De un tiempo a esta parte, se han organizado jornadas micológicas, con sus salidas guiadas al pinar y posterior exposición; incluso, los establecimientos hosteleros han preparado platos en miniatura con mízcalos, boletus, setas de cardo y demás variedades. En mi casa, a lo sumo, un buen plato de mízcalos con patatas y chorizo, o unas costillas con mízcalos, porque con lo demás no nos hemos atrevido mucho: mitad por miedo, mitad por desconocimiento. Pero al mízcalo le tenemos bien cogido el truco. Hasta mi hijo Martín con cuatro años ya debutó en el curioso arte del cazador de setas.  
En un año como este dichoso 2020, en el que uno no sabe hasta dónde le van a permitir los movimientos –especialmente, tras el anuncio de Sánchez con un pretendido estado de alarma que se prolongue hasta mayo- esta tarde de otoño me han venido los mízcalos a la memoria.
No sé si por una fotografía que le he visto en redes sociales a mi amigo Carlos García, que bien conoce los rincones de Tiñosillos, y ha llenado una cesta en un rato, o por esa añoranza que, tal vez me haga adentrarme en los pinares de Almorox; el caso es que ya me ha entrado mono. 

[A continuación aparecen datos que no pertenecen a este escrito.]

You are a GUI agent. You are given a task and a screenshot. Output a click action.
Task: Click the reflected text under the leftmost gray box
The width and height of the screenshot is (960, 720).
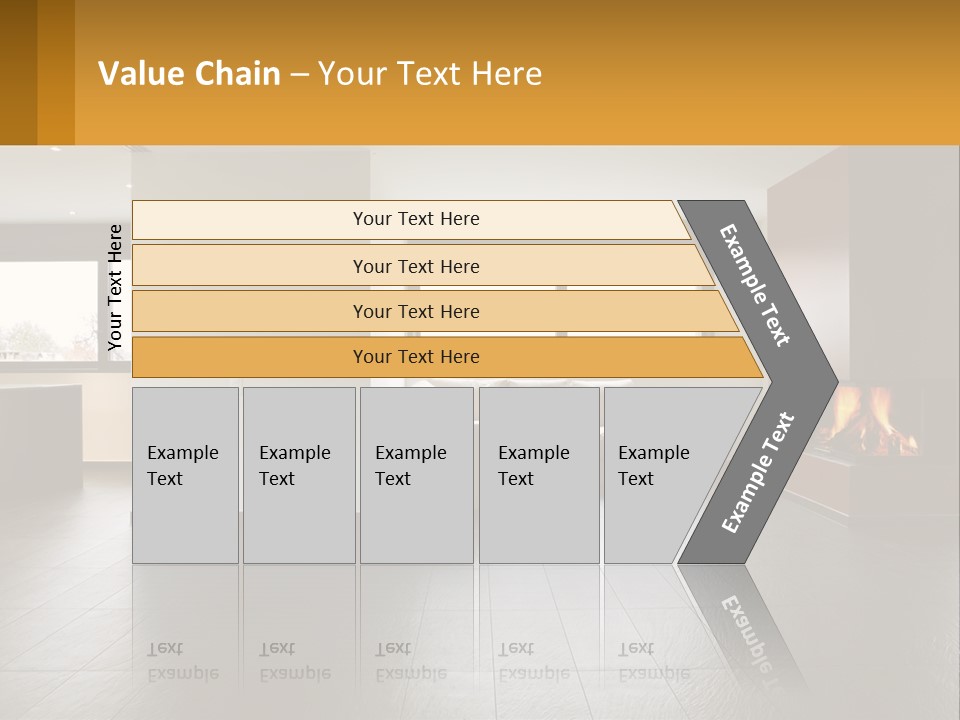[x=182, y=661]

Si en Las Navas del Marqués el referente en el mercado eran las cajas de mízcalos que colocaba Pablo jordano en su frutería de la Avenida Principal, con un precio que al navero siempre le parecía elevado, ni que decir tiene lo que vi el pasado otoño en una delicatesen de la Calle Serrano, de Madrid, con unos mízcalos de los pinares sorianos, a 36 euros el kilo. Los mízcalos que se comen son los que uno coge: muy mal me tengo que ver para comprarlos.  
Lo dicho: que, si el COVID nos sigue respetando, espero que 2020 no pase sin poder degustar unos buenos mízcalos, cogidos del pinar por el que suscribe y en la mejor joven compañía, porque los secretos de la vida se transmiten en medio del campo, entre arroyuelos y piñotas. P.D. Permítanme las variables locales de «mízcalos» y «piñotas», porque sin ellas, el artículo no habría sido el mismo.